> [Screenshot grounding data]:
----

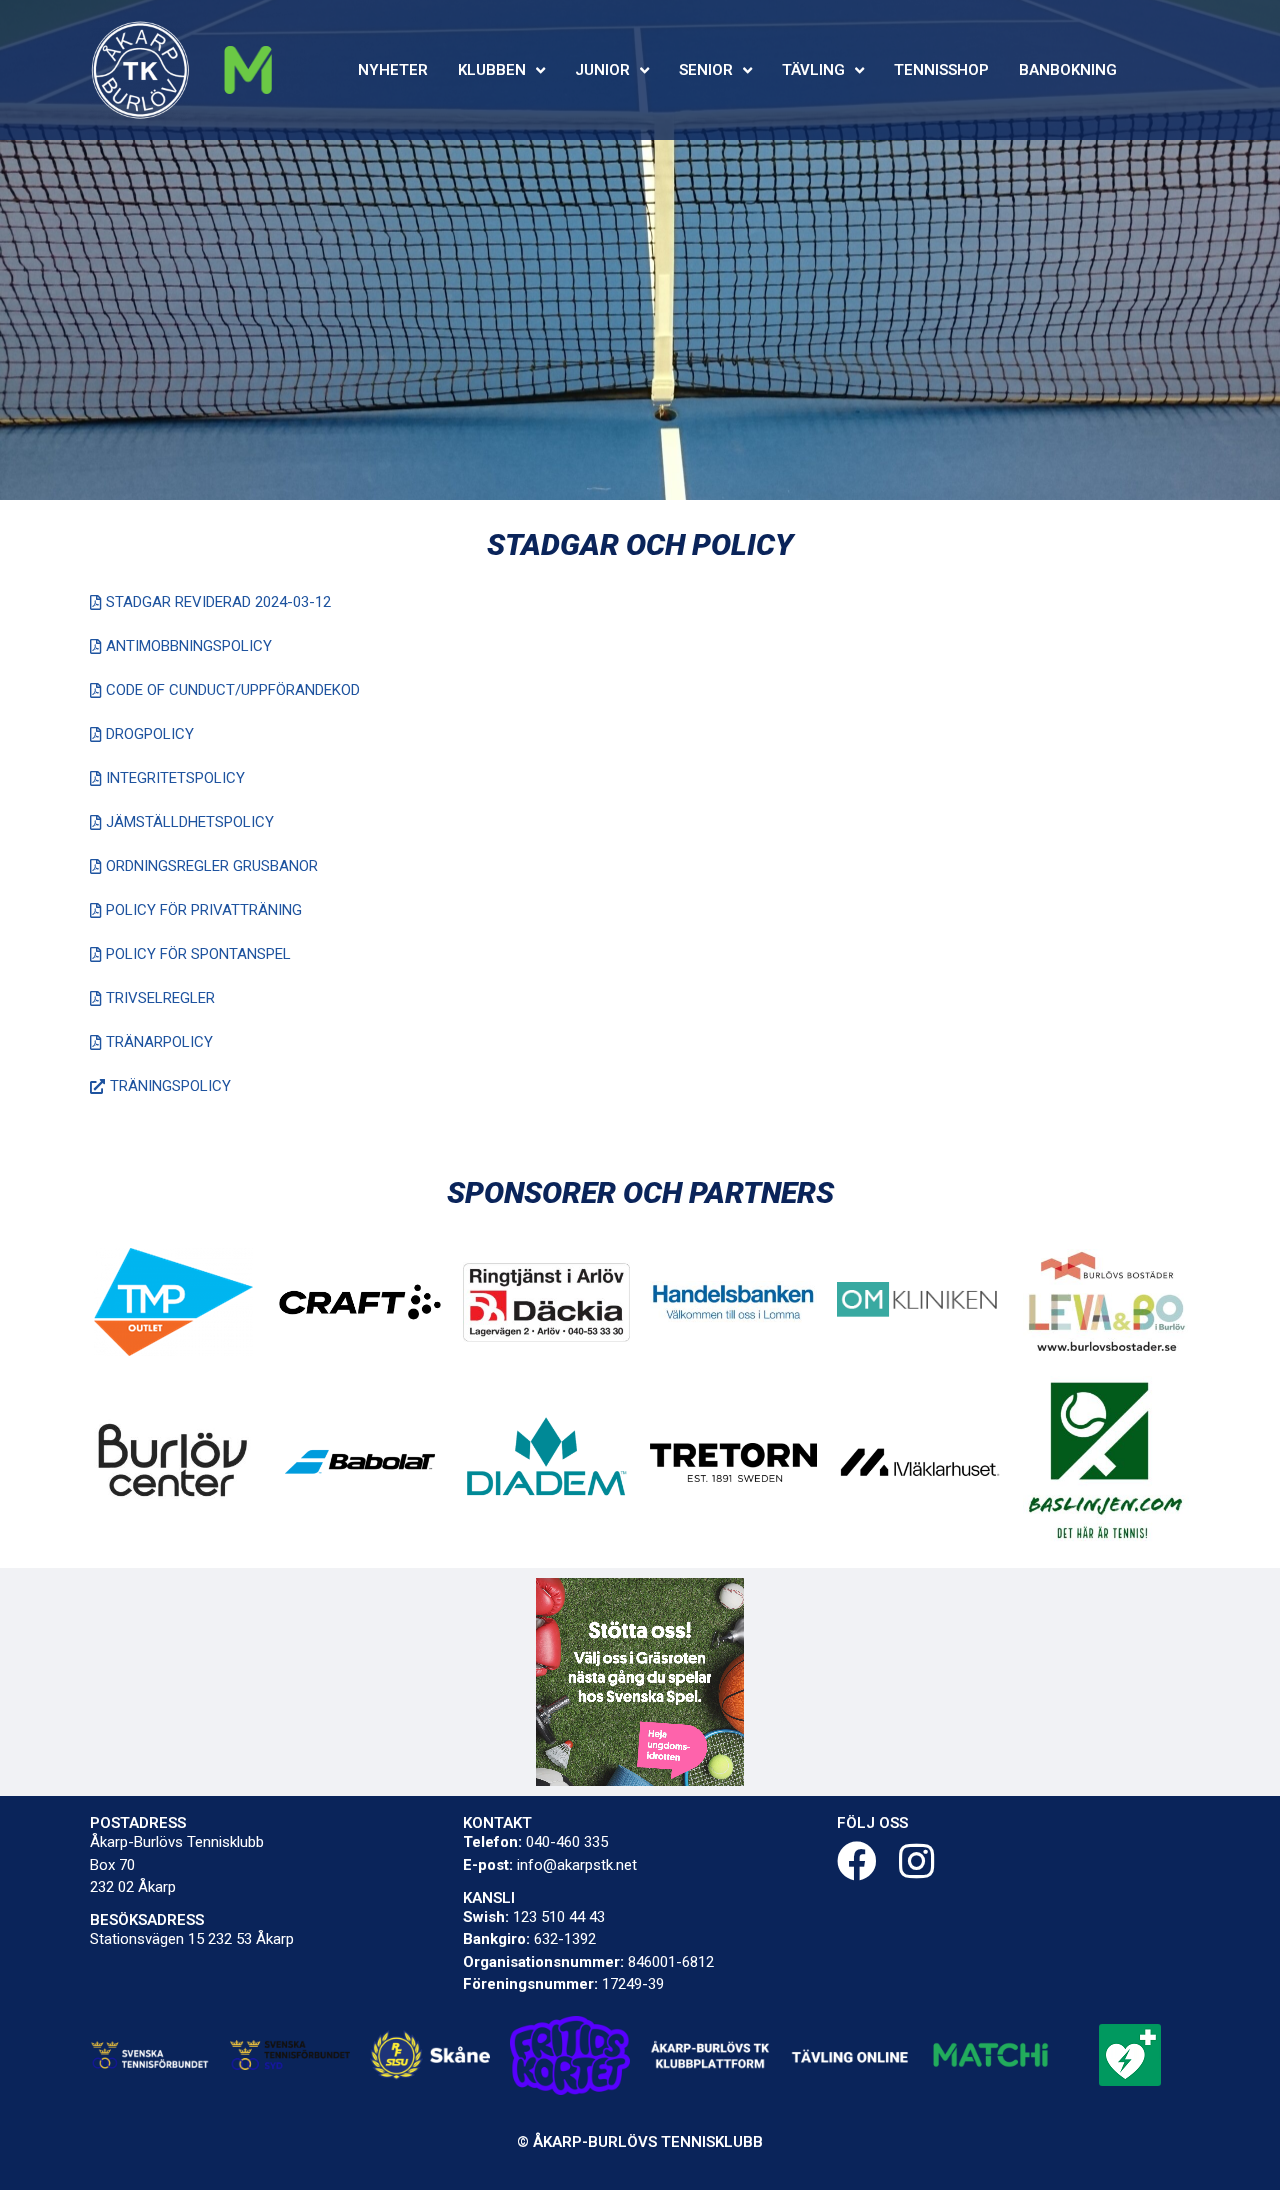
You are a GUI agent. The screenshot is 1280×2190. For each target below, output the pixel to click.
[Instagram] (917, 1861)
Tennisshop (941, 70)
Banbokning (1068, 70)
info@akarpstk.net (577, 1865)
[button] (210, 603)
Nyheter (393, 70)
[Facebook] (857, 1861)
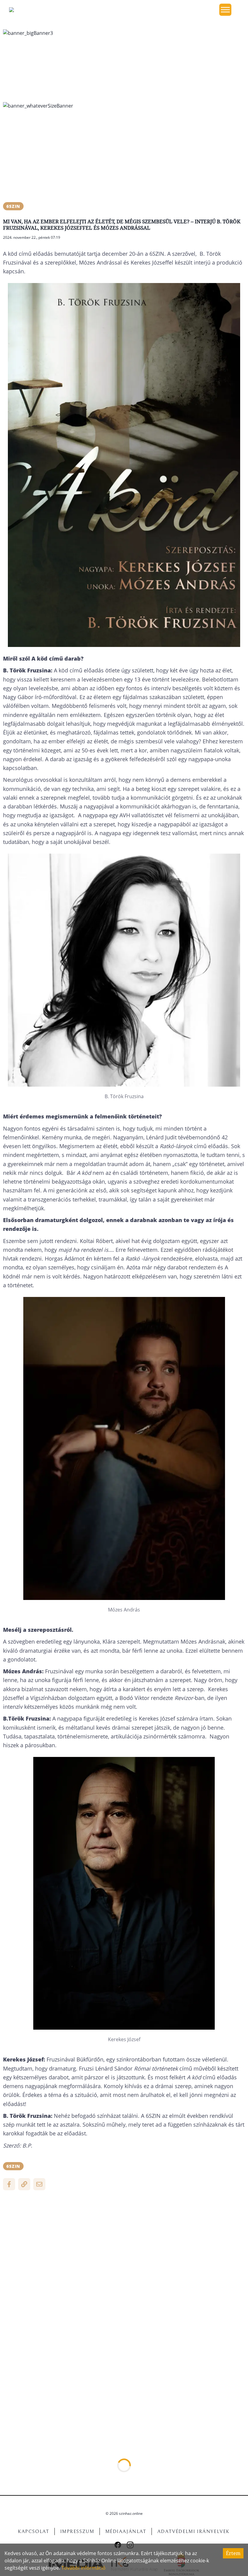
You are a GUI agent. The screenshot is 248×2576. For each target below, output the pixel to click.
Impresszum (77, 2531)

----

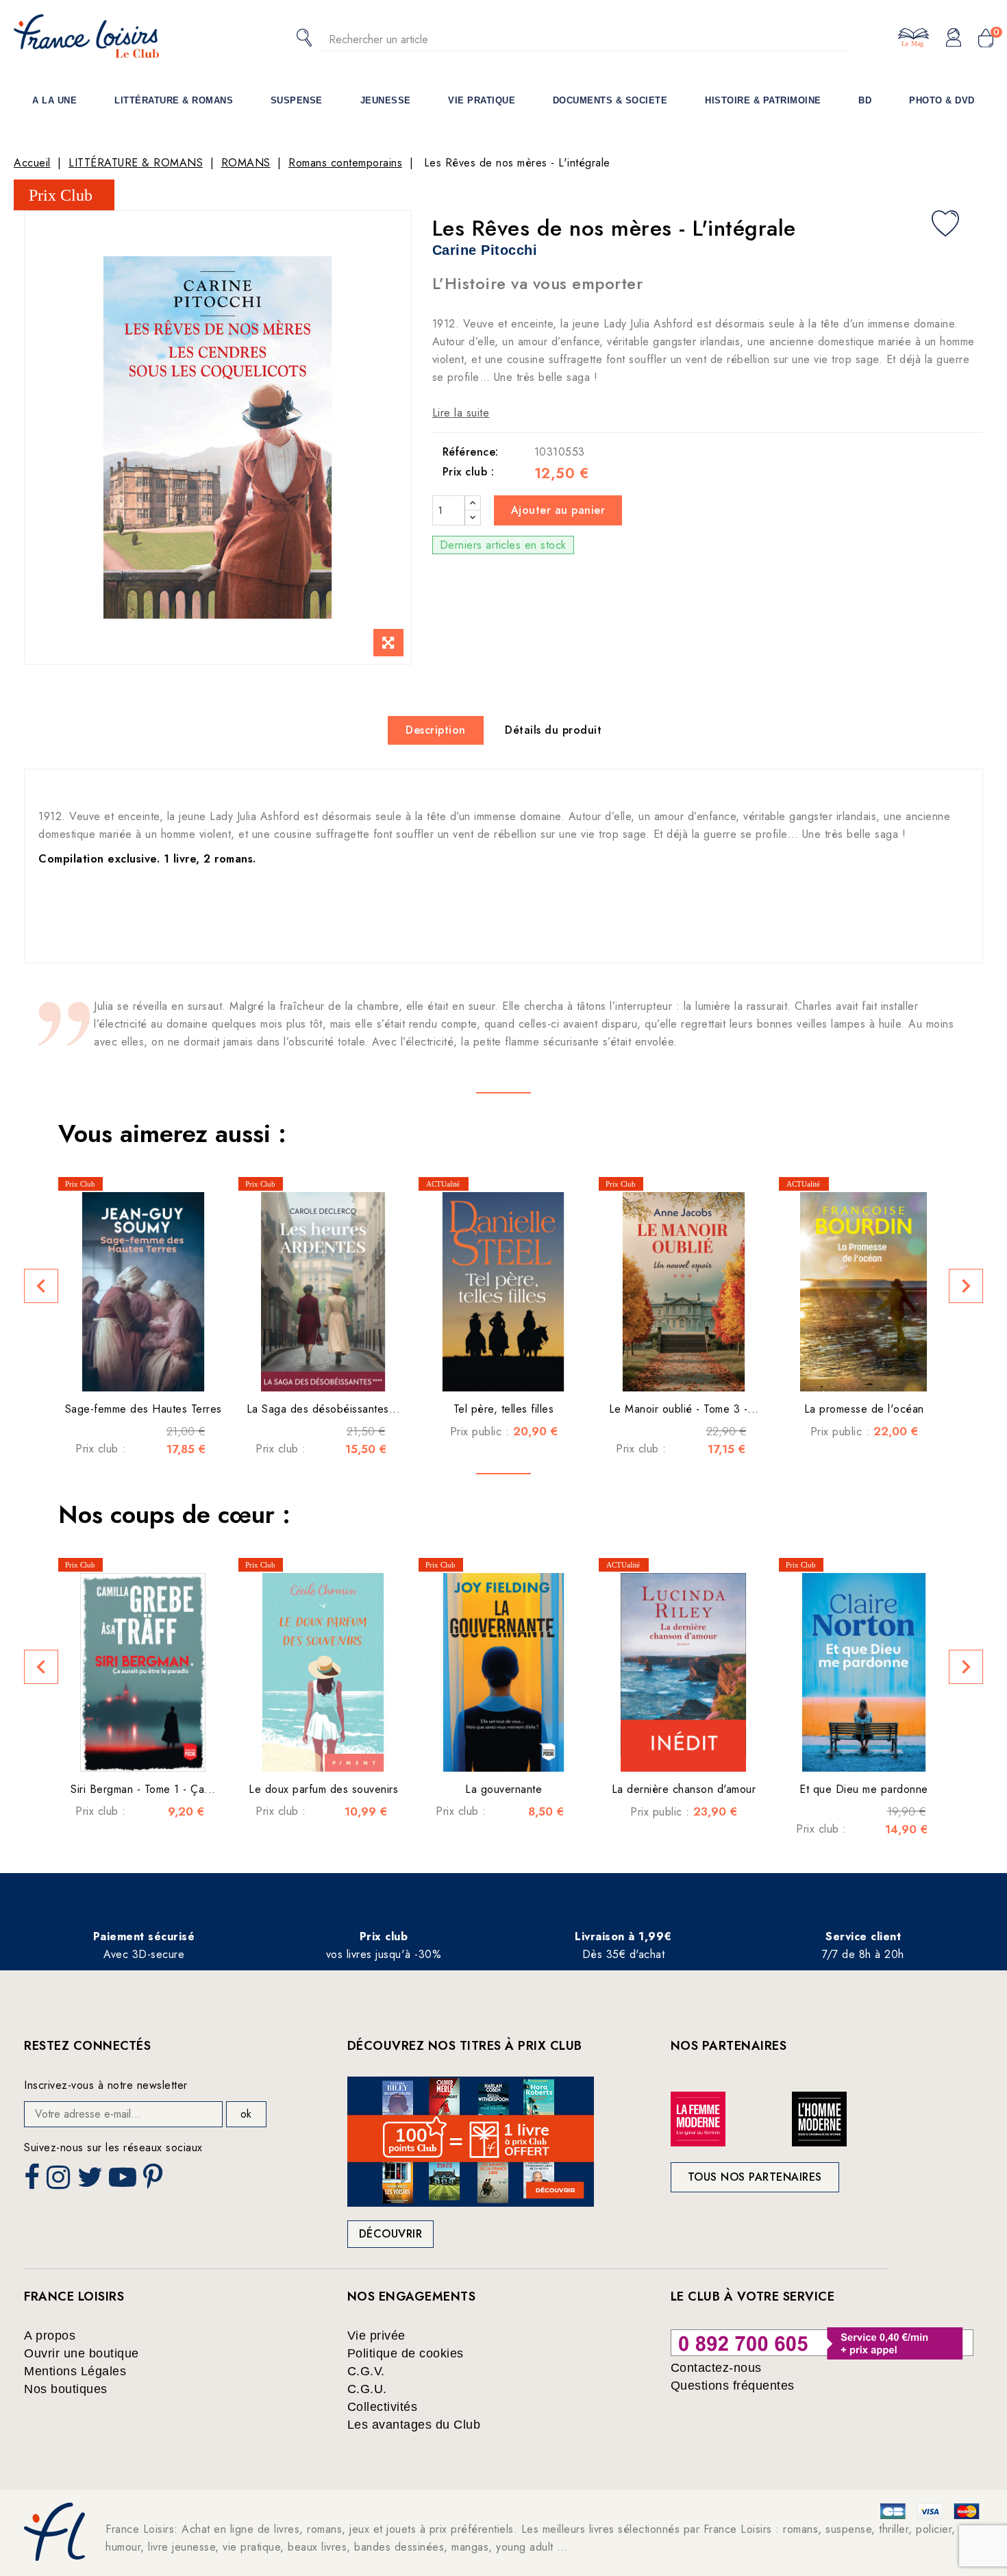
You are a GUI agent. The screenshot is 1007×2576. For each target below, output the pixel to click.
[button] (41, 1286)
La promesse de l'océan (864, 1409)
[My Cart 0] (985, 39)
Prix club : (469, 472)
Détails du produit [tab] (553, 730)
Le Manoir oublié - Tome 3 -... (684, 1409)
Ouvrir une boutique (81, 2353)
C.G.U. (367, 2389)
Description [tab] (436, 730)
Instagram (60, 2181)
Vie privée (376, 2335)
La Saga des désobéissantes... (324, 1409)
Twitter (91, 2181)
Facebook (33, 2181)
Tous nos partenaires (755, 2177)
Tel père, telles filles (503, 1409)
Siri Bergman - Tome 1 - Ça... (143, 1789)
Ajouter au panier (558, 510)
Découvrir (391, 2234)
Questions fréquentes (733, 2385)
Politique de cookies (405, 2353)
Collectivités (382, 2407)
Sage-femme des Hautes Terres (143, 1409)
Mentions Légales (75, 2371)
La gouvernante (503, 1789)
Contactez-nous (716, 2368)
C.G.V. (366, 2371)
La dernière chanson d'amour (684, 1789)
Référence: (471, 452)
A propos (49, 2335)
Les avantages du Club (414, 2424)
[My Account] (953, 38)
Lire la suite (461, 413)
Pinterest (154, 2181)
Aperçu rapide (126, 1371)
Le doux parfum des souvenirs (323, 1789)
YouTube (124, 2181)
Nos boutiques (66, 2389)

----

> [Aim of the exercise]:
In the entries above, find the line that contains "[Instagram] (917, 1861)" and the line that contains "Impresszum (77, 2531)". Reproduce exactly those two lines and every line between them, but not the pictures.

> [Answer box]:
[Instagram] (917, 1861)
Tennisshop (941, 70)
Banbokning (1068, 70)
info@akarpstk.net (577, 1865)
[button] (210, 603)
Nyheter (393, 70)
[Facebook] (857, 1861)
You are a GUI agent. The screenshot is 248×2576. For each target below, output the pixel to click.
Impresszum (77, 2531)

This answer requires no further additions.